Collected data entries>
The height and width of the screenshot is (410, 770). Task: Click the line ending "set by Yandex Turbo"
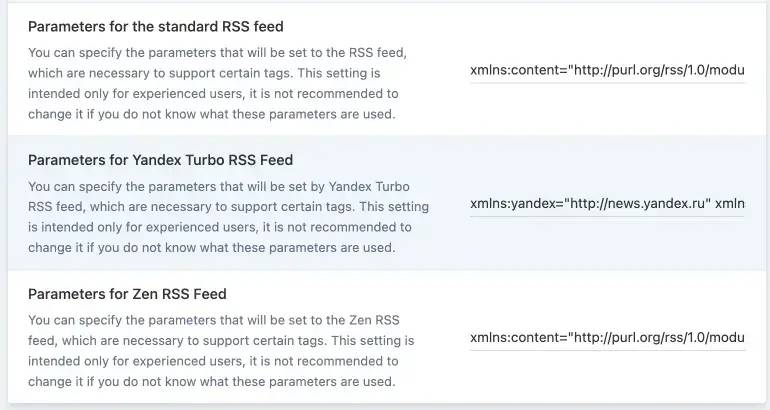218,187
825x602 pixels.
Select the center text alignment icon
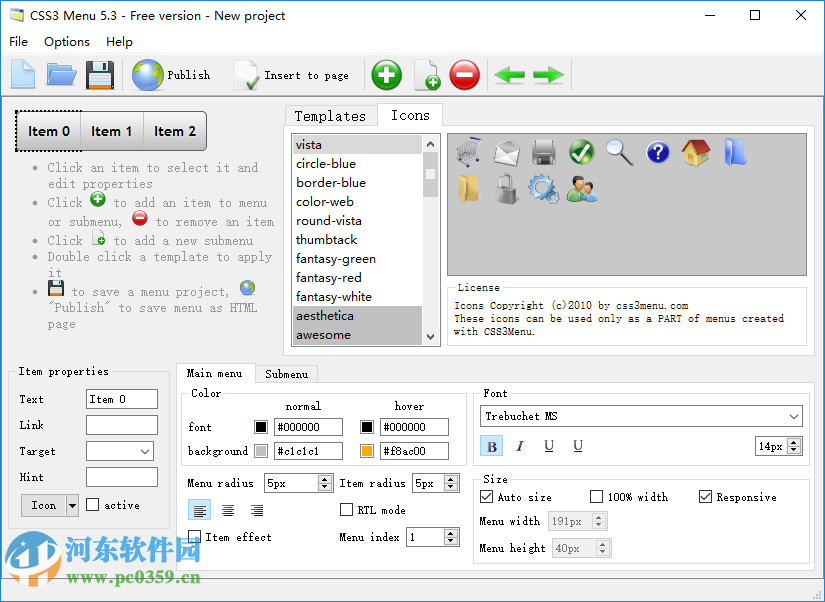pyautogui.click(x=226, y=510)
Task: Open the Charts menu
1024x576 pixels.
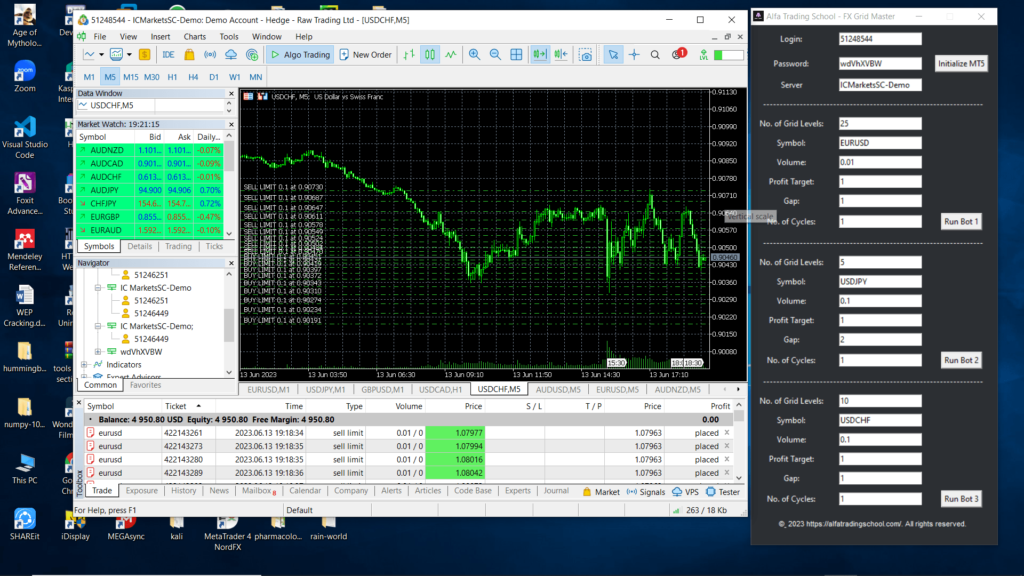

YOUR TASK>
Repeat each entry exactly. Pictures do not belong in the copy.

EXERCISE RESPONSE>
The height and width of the screenshot is (410, 770). Task: Click the line ending "set by Yandex Turbo"
218,187
825x602 pixels.
Select the center text alignment icon
pyautogui.click(x=226, y=510)
Task: Open the Charts menu
1024x576 pixels.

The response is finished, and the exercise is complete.